NBS has transformed the early detection of PIDs, enabling life-saving interventions. Beppu et al. document the successful diagnosis of X-SCID in Japan through NBS, which enabled early HCT without complications. However, the global implementation of NBS faces challenges, such as limited infrastructure and disparities in healthcare access.

Äng et al. demonstrate the limitations of current TREC-based NBS algorithms, which fail to detect certain PIDs, such as IKZF1-related combined immunodeficiency. This underscores the importance of integrating kappa-deleting recombination excision circles into NBS protocols to capture a broader range of immune disorders.

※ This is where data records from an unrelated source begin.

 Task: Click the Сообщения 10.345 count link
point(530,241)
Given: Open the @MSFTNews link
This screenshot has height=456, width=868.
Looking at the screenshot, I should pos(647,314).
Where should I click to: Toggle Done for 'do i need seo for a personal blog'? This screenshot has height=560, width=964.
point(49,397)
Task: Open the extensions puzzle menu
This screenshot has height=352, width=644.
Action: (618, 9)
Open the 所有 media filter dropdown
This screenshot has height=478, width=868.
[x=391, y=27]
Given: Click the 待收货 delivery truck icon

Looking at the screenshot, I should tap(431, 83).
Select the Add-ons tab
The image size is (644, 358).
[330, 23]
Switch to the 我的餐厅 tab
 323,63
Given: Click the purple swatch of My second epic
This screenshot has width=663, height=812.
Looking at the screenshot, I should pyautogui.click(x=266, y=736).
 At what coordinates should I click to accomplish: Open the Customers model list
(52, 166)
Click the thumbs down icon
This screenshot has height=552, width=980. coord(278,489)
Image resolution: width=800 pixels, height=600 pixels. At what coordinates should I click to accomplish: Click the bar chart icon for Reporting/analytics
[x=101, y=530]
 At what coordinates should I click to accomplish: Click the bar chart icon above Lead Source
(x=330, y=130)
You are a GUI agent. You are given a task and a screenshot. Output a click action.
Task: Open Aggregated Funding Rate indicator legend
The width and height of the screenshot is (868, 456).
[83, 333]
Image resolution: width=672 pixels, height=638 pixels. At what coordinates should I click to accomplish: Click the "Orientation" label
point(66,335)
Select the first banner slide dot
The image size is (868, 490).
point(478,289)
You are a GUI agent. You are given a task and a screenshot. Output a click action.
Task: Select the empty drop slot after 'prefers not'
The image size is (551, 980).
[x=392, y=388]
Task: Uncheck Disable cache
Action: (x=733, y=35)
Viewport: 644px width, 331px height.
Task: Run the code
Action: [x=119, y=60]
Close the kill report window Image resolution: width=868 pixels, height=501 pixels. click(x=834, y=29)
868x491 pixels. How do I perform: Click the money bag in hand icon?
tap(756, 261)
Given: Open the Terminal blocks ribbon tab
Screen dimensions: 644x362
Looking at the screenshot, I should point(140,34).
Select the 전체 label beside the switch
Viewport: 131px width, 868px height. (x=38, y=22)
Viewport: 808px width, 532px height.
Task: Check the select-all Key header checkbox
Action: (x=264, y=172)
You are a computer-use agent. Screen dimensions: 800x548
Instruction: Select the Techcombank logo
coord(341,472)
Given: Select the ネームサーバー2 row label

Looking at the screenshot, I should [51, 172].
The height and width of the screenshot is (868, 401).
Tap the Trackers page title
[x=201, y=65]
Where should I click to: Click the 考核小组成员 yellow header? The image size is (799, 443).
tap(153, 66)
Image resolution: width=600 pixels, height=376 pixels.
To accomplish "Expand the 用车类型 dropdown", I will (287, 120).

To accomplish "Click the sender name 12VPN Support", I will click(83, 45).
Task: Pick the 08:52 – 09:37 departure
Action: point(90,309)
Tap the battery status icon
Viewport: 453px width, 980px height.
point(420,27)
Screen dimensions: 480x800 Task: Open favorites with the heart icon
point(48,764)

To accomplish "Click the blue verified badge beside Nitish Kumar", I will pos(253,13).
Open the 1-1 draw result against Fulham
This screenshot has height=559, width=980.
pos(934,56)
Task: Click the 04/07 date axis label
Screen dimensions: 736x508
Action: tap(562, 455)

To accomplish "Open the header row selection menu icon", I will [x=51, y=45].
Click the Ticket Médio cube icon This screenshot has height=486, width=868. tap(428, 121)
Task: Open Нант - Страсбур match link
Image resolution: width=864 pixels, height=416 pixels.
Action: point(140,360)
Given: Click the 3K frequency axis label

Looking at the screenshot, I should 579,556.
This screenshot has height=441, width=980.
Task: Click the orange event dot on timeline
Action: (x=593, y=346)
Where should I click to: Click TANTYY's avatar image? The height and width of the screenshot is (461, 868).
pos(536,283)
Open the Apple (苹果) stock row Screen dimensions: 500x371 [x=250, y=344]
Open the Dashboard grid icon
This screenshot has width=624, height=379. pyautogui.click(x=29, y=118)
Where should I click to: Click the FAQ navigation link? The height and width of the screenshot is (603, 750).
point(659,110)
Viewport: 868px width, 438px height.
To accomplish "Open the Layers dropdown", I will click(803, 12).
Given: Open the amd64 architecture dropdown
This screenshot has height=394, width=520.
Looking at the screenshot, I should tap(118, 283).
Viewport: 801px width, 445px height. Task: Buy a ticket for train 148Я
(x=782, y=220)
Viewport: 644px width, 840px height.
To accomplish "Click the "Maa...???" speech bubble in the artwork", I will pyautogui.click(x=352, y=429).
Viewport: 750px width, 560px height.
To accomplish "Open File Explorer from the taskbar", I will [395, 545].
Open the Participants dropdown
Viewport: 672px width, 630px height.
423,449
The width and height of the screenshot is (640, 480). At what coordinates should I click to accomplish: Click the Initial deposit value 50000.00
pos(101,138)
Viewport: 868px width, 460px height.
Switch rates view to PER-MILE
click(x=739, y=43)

Innovative diagnostic and screening tools

Cost-effective diagnostic tools remain essential in resource-limited settings. Sartorelli de Toledo Piza et al. propose calculated globulin as a viable screening alternative for antibody deficiencies, particularly hypogammaglobulinemia. Their findings suggest that calculated globulin has a strong correlation with IgG levels, thus bridging diagnostic gaps in underserved regions.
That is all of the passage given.